I need to copy large (> 100GB) files between machines on a fast
network. Both machines have reasonably fast disk subsystems, with
read/write performance benchmarked at > 800 MB/sec. Using 10GigE cards
and the usual tweaks to tcp_rmem etc., I am getting single-stream TCP
throughput better than 600 MB/sec.

My question is how best to move the actual file. NFS writes appear to
max out at a little over 100 MB/sec on this configuration. FTP and
rcp give me around 250 MB/sec. Thus I am planning to write custom
code to send and receive the file.

For sending, I believe my best options are:

1) O_DIRECT read() + send()
2) mmap() + madvise(WILLNEED) + send()
3) fadvise(WILLNEED) + sendfile()

I am leaning towards (3), since I gather that sendfile() is supposed
to be pretty fast.

My question is what to do on the receiving end. In short, if I want
the equivalent of a "recvfile()" to go with sendfile(), what is my
best bet on Linux?

I will probably try recv() + O_DIRECT write(), but I am curious if
there are other approaches I should try.

Thanks!

- Pat


2008-01-17 22:52:00

by Jan Engelhardt

[permalink] [raw]
Subject: Re: Fast network file copy; "recvfile()" ?

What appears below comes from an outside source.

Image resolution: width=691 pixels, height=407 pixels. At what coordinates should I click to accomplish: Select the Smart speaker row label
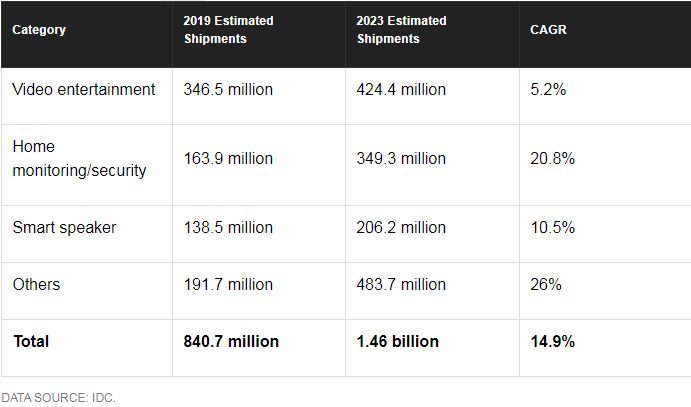coord(64,228)
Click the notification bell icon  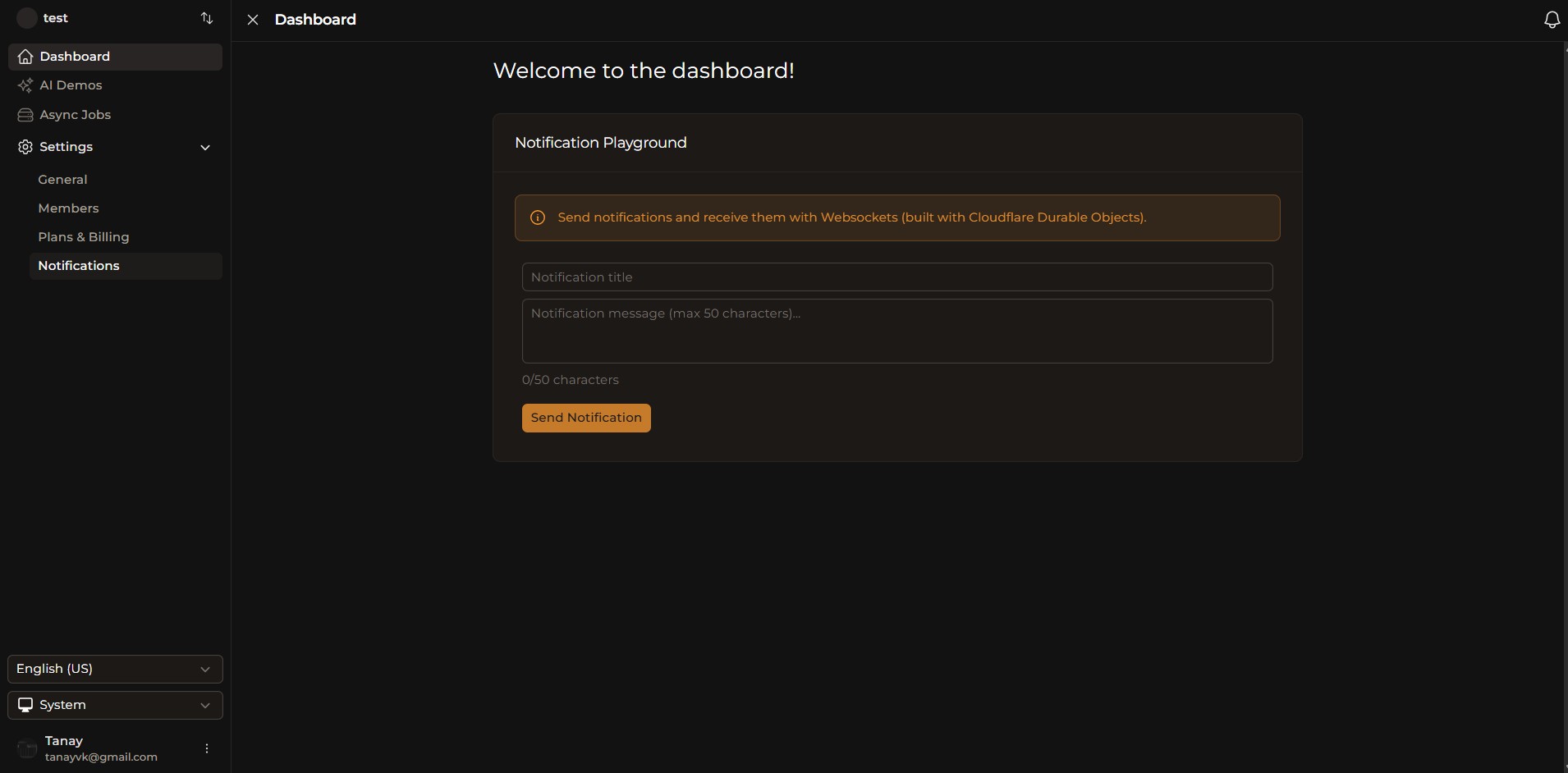click(1551, 20)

On Jan 17 2008 12:53, Patrick J. LoPresti wrote:

>Using 10GigE cards and the usual tweaks to tcp_rmem etc., I am
>getting single-stream TCP throughput better than 600 MB/sec.

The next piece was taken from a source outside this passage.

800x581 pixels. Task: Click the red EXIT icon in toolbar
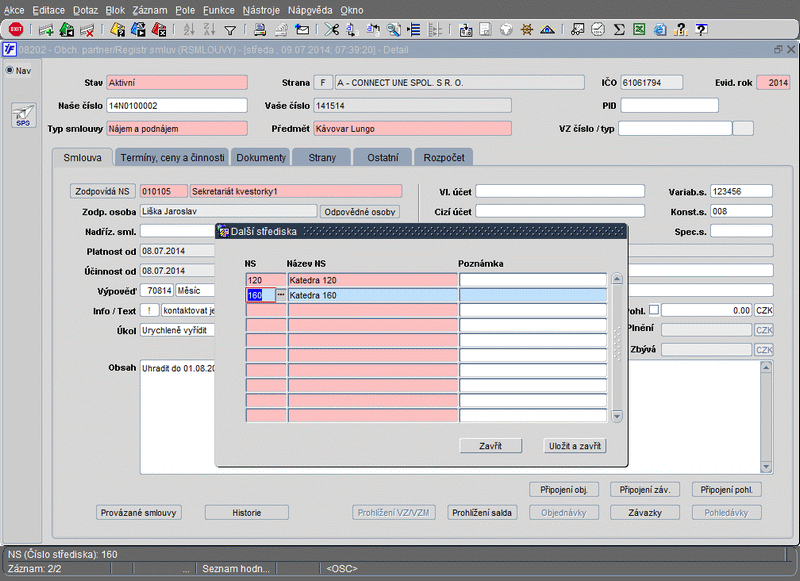16,30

Hm, be aware not to hit the sequence wrap :)

>1) O_DIRECT read() + send()
>2) mmap() + madvise(WILLNEED) + send()
>3) fadvise(WILLNEED) + sendfile()
>
>I am leaning towards (3), since I gather that sendfile() is supposed
>to be pretty fast.
>
>My question is what to do on the receiving end. In short, if I want
>the equivalent of a "recvfile()" to go with sendfile(), what is my
>best bet on Linux?

splice() I think.

2008-01-21 18:30:08

by dean gaudet

[permalink] [raw]
Subject: Re: Fast network file copy; "recvfile()" ?

On Thu, 17 Jan 2008, Patrick J. LoPresti wrote:

> I need to copy large (> 100GB) files between machines on a fast
> network. Both machines have reasonably fast disk subsystems, with
> read/write performance benchmarked at > 800 MB/sec. Using 10GigE cards
> and the usual tweaks to tcp_rmem etc., I am getting single-stream TCP
> throughput better than 600 MB/sec.
>
> My question is how best to move the actual file. NFS writes appear to
> max out at a little over 100 MB/sec on this configuration.

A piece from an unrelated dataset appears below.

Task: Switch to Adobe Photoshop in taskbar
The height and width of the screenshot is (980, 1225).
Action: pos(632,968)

did your "usual tweaks" include mounting with -o tcp,rsize=262144,wsize=262144 ?

i should have kept better notes last time i was experimenting with this,
but from memory here's what i found:

- if i used three NFS clients and was reading from page cache on the
server i hit 1.2GB/s total throughput from the server. the client
NFS code was maxing out one CPU on each of the client machines.

- disk subsystem (sw raid10 far2) was capable of 600MB/s+ when read
locally on the NFS server, but topped out around ~250MB/s when read
remotely (no matter how many clients).

my workload was read-intensive so i didn't experiment with writes...

-dean